= The President of the United States, Detective =

Science fiction/mystery story by H. F. Heard

The President of the United States, Detective is a science fiction/mystery short story by H. F. Heard. It was originally published in Ellery Queen's Mystery Magazine in March 1947, and subsequently republished in Ellery Queen's Mystery Magazine in April 1969 and February 1991, in the 1949 anthology The Queen's Awards, and in the 1975 anthology Ellery Queen's The Golden 13; as well, an extended version, named "The Thaw Plan", was published in Heard's 1948 collection The Lost Cavern and Other Stories of the Fantastic.

==Synopsis==

When aerial photography reveals that the Soviet Union is constructing multiple inland harbors, the President of the United States realizes that the Soviets are planning to use nuclear weapons to melt the Arctic ice pack and tundra, thereby causing a sea level rise at the end of which all the new Soviet harbors will be coastal—and all non-Soviet territories will be flooded.
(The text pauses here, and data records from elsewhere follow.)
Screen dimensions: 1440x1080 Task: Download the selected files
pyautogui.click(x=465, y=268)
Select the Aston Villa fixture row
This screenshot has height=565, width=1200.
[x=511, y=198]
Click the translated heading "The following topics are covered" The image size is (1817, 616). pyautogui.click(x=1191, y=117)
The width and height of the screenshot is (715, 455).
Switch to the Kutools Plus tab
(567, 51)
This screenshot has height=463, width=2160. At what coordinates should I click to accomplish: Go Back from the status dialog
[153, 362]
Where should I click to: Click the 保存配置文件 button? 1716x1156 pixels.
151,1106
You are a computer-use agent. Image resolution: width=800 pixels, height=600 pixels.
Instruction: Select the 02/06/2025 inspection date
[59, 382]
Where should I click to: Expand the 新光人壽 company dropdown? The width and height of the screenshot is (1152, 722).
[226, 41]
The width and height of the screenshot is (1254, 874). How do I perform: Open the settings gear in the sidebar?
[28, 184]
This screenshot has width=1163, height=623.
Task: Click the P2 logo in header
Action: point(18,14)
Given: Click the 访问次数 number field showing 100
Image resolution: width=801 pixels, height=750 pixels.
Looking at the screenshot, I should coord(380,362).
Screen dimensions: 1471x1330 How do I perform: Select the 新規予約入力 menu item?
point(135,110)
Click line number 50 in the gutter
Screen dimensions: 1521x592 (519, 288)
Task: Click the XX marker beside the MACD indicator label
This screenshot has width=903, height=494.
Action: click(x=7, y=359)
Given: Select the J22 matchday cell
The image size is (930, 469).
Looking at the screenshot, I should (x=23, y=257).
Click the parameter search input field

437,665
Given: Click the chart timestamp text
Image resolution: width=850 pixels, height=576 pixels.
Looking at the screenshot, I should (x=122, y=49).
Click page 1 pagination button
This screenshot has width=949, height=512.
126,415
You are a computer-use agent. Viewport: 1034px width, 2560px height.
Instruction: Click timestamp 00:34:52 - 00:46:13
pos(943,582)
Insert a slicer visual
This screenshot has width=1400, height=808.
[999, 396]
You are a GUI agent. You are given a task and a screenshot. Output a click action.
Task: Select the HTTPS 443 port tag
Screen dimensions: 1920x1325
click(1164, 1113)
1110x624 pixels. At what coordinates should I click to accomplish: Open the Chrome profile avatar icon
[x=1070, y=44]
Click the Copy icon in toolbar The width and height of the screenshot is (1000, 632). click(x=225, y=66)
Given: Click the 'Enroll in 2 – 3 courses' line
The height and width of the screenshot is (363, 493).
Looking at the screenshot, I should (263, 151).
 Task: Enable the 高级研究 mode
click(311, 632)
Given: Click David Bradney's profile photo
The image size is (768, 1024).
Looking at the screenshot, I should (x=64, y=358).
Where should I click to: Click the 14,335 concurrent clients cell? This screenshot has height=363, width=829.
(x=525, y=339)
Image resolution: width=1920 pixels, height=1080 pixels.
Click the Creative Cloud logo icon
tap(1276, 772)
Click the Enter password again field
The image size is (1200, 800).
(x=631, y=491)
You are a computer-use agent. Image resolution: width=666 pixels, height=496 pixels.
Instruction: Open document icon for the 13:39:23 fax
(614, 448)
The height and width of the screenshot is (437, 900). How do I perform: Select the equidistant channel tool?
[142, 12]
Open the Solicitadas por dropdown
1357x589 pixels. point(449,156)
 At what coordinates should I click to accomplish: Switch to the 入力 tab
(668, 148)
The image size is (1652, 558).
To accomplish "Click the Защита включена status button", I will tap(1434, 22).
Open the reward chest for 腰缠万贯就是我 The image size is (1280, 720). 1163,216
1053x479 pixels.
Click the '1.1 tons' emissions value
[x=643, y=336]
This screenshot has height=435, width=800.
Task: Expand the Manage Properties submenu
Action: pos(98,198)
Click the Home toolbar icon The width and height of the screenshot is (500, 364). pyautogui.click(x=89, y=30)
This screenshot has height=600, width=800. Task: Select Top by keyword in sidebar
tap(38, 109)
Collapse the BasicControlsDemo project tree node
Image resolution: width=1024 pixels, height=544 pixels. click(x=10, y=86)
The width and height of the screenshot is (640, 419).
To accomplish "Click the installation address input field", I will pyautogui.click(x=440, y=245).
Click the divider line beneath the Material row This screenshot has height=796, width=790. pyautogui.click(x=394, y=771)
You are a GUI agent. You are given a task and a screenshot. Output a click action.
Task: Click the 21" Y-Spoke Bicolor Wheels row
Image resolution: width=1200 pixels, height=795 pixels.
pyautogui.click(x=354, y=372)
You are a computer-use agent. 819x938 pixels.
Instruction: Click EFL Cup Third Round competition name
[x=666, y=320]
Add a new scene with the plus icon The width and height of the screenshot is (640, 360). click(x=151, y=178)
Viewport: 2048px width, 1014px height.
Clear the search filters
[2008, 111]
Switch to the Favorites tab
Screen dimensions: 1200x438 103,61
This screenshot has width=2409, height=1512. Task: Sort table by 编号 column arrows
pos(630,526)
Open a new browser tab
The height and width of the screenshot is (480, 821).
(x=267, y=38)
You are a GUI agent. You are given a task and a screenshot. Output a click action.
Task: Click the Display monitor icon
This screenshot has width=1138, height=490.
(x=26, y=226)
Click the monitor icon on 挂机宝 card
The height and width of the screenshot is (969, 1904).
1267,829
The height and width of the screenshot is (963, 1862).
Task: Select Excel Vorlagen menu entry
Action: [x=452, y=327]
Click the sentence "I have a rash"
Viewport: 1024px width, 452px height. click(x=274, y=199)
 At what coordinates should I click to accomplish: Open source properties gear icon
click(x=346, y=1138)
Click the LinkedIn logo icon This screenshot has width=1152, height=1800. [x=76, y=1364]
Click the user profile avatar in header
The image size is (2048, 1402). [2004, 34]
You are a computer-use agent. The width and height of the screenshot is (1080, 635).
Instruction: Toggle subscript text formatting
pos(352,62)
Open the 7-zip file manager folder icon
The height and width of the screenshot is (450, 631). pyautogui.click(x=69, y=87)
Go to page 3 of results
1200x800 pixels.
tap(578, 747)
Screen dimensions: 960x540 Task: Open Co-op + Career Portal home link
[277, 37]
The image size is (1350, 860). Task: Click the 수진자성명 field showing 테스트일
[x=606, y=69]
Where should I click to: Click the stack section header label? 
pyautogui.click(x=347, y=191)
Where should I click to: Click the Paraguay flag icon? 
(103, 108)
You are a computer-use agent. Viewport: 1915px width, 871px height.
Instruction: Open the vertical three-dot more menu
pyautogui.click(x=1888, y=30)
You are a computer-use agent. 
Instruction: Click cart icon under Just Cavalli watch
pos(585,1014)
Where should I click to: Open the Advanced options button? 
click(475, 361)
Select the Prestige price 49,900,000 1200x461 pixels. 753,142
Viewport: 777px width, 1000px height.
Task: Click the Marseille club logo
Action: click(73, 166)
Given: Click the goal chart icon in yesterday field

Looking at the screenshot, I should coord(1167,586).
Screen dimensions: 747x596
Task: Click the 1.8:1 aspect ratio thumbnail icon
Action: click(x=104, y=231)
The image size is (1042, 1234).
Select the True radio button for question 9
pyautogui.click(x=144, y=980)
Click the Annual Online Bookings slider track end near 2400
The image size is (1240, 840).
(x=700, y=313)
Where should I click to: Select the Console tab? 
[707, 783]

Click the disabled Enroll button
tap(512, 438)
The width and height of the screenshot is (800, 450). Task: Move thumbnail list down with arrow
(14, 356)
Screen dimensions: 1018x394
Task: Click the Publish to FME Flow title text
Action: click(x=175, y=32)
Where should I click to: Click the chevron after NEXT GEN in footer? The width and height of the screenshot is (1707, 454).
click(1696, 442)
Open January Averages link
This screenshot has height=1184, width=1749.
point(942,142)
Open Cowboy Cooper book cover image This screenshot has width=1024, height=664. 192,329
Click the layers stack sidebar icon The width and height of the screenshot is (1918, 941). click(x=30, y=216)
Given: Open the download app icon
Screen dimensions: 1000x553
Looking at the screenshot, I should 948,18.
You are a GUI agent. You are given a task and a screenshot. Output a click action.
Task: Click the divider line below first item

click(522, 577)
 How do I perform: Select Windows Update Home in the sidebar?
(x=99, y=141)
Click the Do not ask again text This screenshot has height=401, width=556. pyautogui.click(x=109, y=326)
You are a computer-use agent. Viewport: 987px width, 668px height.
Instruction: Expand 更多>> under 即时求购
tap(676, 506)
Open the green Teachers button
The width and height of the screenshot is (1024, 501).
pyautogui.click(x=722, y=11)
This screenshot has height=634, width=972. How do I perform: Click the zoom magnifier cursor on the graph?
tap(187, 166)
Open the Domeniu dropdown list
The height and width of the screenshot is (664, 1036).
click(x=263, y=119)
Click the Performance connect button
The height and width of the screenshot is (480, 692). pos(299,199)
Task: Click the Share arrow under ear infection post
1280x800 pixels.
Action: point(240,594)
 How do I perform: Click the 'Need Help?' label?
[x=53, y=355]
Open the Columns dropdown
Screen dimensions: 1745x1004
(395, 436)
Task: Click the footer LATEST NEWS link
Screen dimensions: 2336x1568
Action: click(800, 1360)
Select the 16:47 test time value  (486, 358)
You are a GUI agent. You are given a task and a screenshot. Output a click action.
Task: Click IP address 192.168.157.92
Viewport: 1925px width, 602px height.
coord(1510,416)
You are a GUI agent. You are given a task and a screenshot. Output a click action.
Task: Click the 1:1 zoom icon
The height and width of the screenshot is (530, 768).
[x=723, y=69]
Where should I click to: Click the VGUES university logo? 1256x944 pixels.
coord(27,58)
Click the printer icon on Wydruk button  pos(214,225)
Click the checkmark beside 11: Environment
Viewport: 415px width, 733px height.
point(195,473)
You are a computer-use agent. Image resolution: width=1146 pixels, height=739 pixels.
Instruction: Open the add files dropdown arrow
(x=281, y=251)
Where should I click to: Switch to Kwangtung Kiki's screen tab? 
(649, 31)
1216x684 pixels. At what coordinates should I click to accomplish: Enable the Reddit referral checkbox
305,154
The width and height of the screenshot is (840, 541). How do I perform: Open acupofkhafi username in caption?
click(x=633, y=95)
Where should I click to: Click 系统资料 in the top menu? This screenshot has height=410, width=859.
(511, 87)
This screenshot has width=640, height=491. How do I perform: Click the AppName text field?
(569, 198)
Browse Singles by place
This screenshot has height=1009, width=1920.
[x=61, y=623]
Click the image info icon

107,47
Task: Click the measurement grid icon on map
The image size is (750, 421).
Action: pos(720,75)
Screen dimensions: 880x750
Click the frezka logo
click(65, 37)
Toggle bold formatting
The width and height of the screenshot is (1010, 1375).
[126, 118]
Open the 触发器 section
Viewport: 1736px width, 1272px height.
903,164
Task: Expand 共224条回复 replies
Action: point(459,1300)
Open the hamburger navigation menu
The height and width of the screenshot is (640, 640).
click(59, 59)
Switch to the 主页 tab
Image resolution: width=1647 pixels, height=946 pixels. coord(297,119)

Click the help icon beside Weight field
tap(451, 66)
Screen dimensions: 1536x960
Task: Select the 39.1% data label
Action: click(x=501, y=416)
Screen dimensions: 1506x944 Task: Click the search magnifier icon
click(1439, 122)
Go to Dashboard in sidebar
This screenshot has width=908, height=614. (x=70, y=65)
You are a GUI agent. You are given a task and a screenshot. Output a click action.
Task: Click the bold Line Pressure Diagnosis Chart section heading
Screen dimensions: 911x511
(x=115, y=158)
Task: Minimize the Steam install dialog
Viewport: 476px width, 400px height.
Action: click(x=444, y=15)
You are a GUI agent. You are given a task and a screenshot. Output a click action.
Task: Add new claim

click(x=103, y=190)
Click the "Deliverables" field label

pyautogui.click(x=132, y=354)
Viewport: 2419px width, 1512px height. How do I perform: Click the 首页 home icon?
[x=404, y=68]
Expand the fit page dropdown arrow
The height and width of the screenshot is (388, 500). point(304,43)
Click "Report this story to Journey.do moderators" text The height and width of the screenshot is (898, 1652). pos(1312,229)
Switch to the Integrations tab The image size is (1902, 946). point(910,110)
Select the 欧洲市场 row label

To counter this, the President orders that Antarctica and Greenland be bombarded with nuclear weapons as well, to remove the ice and enable the Western world to relocate to the now-temperate continents.

==Reception==

"President" won the Ellery Queen's Mystery Magazine annual contest for best short story, an award which came with a $3,000 prize — although Frederic Dannay later admitted that "(a)lmost without exception, readers and critics disapproved of the story". The Glasgow Herald called it a "stand-out" and "stupendous"; however, The Encyclopedia of Science Fiction considers it "eccentric".

The story has been cited as an early example of geoengineering in fiction.